* [Instructions to follow]
The records that follow should be retyped word for word.

* [Supplied data]
•••••

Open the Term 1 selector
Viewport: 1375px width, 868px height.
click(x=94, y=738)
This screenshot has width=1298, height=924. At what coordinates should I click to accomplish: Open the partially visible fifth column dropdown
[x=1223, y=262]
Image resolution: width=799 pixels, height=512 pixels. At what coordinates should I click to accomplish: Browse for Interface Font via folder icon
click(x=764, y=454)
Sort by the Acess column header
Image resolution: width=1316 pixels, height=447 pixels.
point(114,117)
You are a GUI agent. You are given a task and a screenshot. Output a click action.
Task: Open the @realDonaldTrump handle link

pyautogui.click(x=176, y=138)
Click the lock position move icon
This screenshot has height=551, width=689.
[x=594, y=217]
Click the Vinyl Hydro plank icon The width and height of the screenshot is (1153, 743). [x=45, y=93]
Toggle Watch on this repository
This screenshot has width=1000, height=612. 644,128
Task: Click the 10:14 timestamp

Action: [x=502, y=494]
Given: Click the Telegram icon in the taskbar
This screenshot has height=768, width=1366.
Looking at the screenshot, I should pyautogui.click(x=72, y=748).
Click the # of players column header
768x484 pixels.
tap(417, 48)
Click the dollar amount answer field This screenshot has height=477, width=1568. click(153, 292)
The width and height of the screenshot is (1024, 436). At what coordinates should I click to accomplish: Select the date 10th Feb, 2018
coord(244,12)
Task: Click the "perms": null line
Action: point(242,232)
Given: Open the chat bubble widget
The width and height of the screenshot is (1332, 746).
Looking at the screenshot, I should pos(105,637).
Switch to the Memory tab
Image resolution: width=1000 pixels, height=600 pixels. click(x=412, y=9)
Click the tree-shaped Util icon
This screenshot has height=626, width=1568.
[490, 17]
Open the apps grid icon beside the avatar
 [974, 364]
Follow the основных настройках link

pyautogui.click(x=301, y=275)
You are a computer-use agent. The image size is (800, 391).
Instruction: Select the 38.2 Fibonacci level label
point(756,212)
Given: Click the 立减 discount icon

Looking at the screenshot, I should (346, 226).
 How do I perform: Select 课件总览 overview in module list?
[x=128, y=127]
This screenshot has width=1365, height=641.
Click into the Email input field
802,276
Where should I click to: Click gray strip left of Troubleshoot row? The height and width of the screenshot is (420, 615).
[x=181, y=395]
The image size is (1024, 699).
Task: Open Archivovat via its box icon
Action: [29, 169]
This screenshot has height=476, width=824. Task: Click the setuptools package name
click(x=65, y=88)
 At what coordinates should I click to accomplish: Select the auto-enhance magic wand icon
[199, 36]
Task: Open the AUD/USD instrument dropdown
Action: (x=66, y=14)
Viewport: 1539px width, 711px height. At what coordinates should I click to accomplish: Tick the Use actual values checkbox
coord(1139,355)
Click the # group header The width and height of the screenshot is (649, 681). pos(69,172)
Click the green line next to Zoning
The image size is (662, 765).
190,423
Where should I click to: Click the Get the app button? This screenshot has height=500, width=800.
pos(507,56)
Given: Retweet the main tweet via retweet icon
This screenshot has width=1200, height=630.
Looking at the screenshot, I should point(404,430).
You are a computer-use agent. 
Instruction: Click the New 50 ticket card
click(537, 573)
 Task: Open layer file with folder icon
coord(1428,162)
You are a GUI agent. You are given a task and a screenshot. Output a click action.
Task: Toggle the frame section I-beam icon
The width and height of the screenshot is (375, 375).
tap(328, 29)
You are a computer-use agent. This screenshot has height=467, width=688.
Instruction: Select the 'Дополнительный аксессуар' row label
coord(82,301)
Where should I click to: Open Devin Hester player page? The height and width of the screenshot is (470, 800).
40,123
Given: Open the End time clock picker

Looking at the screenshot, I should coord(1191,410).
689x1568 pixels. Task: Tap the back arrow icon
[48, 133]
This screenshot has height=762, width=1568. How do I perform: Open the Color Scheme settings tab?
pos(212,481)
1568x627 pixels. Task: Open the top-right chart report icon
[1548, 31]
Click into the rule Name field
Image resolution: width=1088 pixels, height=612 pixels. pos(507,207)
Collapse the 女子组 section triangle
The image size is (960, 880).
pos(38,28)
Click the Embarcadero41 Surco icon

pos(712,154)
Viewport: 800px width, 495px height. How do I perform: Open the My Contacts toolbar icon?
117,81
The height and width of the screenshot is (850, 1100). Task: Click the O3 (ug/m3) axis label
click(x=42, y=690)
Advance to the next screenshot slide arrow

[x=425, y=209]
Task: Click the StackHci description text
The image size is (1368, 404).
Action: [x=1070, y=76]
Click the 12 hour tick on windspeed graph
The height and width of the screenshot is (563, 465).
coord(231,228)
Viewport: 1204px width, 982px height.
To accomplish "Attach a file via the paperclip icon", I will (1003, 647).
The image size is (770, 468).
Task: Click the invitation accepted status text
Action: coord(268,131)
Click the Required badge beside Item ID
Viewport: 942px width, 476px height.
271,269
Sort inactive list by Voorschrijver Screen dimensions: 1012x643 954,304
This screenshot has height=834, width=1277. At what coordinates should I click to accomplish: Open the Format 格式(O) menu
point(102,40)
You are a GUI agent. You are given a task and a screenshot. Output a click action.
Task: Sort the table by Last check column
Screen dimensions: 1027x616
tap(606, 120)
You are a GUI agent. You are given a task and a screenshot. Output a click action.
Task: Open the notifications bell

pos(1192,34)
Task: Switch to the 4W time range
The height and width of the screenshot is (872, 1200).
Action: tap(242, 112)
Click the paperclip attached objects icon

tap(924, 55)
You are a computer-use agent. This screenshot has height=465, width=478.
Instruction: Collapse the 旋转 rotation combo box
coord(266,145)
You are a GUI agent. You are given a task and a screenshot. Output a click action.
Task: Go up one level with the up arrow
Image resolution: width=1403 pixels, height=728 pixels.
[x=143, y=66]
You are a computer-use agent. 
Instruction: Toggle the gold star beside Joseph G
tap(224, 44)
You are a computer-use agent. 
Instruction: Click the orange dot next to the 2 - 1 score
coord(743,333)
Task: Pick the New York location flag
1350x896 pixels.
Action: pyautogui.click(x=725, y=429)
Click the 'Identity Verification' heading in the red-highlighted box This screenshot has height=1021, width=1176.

•••••

* [Task answer]
Open the Term 1 selector
Viewport: 1375px width, 868px height.
click(x=94, y=738)
This screenshot has width=1298, height=924. At what coordinates should I click to accomplish: Open the partially visible fifth column dropdown
[x=1223, y=262]
Image resolution: width=799 pixels, height=512 pixels. At what coordinates should I click to accomplish: Browse for Interface Font via folder icon
click(x=764, y=454)
Sort by the Acess column header
Image resolution: width=1316 pixels, height=447 pixels.
point(114,117)
You are a GUI agent. You are given a task and a screenshot. Output a click action.
Task: Open the @realDonaldTrump handle link

pyautogui.click(x=176, y=138)
Click the lock position move icon
This screenshot has height=551, width=689.
[x=594, y=217]
Click the Vinyl Hydro plank icon The width and height of the screenshot is (1153, 743). [x=45, y=93]
Toggle Watch on this repository
This screenshot has width=1000, height=612. 644,128
Task: Click the 10:14 timestamp

Action: [x=502, y=494]
Given: Click the Telegram icon in the taskbar
This screenshot has height=768, width=1366.
Looking at the screenshot, I should pyautogui.click(x=72, y=748).
Click the # of players column header
768x484 pixels.
tap(417, 48)
Click the dollar amount answer field This screenshot has height=477, width=1568. click(153, 292)
The width and height of the screenshot is (1024, 436). At what coordinates should I click to accomplish: Select the date 10th Feb, 2018
coord(244,12)
Task: Click the "perms": null line
Action: point(242,232)
Given: Open the chat bubble widget
The width and height of the screenshot is (1332, 746).
Looking at the screenshot, I should pos(105,637).
Switch to the Memory tab
Image resolution: width=1000 pixels, height=600 pixels. click(x=412, y=9)
Click the tree-shaped Util icon
This screenshot has height=626, width=1568.
[490, 17]
Open the apps grid icon beside the avatar
 [974, 364]
Follow the основных настройках link

pyautogui.click(x=301, y=275)
You are a computer-use agent. The image size is (800, 391).
Instruction: Select the 38.2 Fibonacci level label
point(756,212)
Given: Click the 立减 discount icon

Looking at the screenshot, I should (346, 226).
 How do I perform: Select 课件总览 overview in module list?
[x=128, y=127]
This screenshot has width=1365, height=641.
Click into the Email input field
802,276
Where should I click to: Click gray strip left of Troubleshoot row? The height and width of the screenshot is (420, 615).
[x=181, y=395]
The image size is (1024, 699).
Task: Open Archivovat via its box icon
Action: [29, 169]
This screenshot has height=476, width=824. Task: Click the setuptools package name
click(x=65, y=88)
 At what coordinates should I click to accomplish: Select the auto-enhance magic wand icon
[199, 36]
Task: Open the AUD/USD instrument dropdown
Action: (x=66, y=14)
Viewport: 1539px width, 711px height. At what coordinates should I click to accomplish: Tick the Use actual values checkbox
coord(1139,355)
Click the # group header The width and height of the screenshot is (649, 681). pos(69,172)
Click the green line next to Zoning
The image size is (662, 765).
190,423
Where should I click to: Click the Get the app button? This screenshot has height=500, width=800.
pos(507,56)
Given: Retweet the main tweet via retweet icon
This screenshot has width=1200, height=630.
Looking at the screenshot, I should point(404,430).
You are a computer-use agent. 
Instruction: Click the New 50 ticket card
click(537, 573)
 Task: Open layer file with folder icon
coord(1428,162)
You are a GUI agent. You are given a task and a screenshot. Output a click action.
Task: Toggle the frame section I-beam icon
The width and height of the screenshot is (375, 375).
tap(328, 29)
You are a computer-use agent. This screenshot has height=467, width=688.
Instruction: Select the 'Дополнительный аксессуар' row label
coord(82,301)
Where should I click to: Open Devin Hester player page? The height and width of the screenshot is (470, 800).
40,123
Given: Open the End time clock picker

Looking at the screenshot, I should coord(1191,410).
689x1568 pixels. Task: Tap the back arrow icon
[48, 133]
This screenshot has height=762, width=1568. How do I perform: Open the Color Scheme settings tab?
pos(212,481)
1568x627 pixels. Task: Open the top-right chart report icon
[1548, 31]
Click into the rule Name field
Image resolution: width=1088 pixels, height=612 pixels. pos(507,207)
Collapse the 女子组 section triangle
The image size is (960, 880).
pos(38,28)
Click the Embarcadero41 Surco icon

pos(712,154)
Viewport: 800px width, 495px height. How do I perform: Open the My Contacts toolbar icon?
117,81
The height and width of the screenshot is (850, 1100). Task: Click the O3 (ug/m3) axis label
click(x=42, y=690)
Advance to the next screenshot slide arrow

[x=425, y=209]
Task: Click the StackHci description text
The image size is (1368, 404).
Action: [x=1070, y=76]
Click the 12 hour tick on windspeed graph
The height and width of the screenshot is (563, 465).
coord(231,228)
Viewport: 1204px width, 982px height.
To accomplish "Attach a file via the paperclip icon", I will (1003, 647).
The image size is (770, 468).
Task: Click the invitation accepted status text
Action: coord(268,131)
Click the Required badge beside Item ID
Viewport: 942px width, 476px height.
271,269
Sort inactive list by Voorschrijver Screen dimensions: 1012x643 954,304
This screenshot has height=834, width=1277. At what coordinates should I click to accomplish: Open the Format 格式(O) menu
point(102,40)
You are a GUI agent. You are given a task and a screenshot. Output a click action.
Task: Sort the table by Last check column
Screen dimensions: 1027x616
tap(606, 120)
You are a GUI agent. You are given a task and a screenshot. Output a click action.
Task: Open the notifications bell

pos(1192,34)
Task: Switch to the 4W time range
The height and width of the screenshot is (872, 1200).
Action: tap(242, 112)
Click the paperclip attached objects icon

tap(924, 55)
You are a computer-use agent. This screenshot has height=465, width=478.
Instruction: Collapse the 旋转 rotation combo box
coord(266,145)
You are a GUI agent. You are given a task and a screenshot. Output a click action.
Task: Go up one level with the up arrow
Image resolution: width=1403 pixels, height=728 pixels.
[x=143, y=66]
You are a computer-use agent. 
Instruction: Toggle the gold star beside Joseph G
tap(224, 44)
You are a computer-use agent. 
Instruction: Click the orange dot next to the 2 - 1 score
coord(743,333)
Task: Pick the New York location flag
1350x896 pixels.
Action: pyautogui.click(x=725, y=429)
Click the 'Identity Verification' heading in the red-highlighted box This screenshot has height=1021, width=1176.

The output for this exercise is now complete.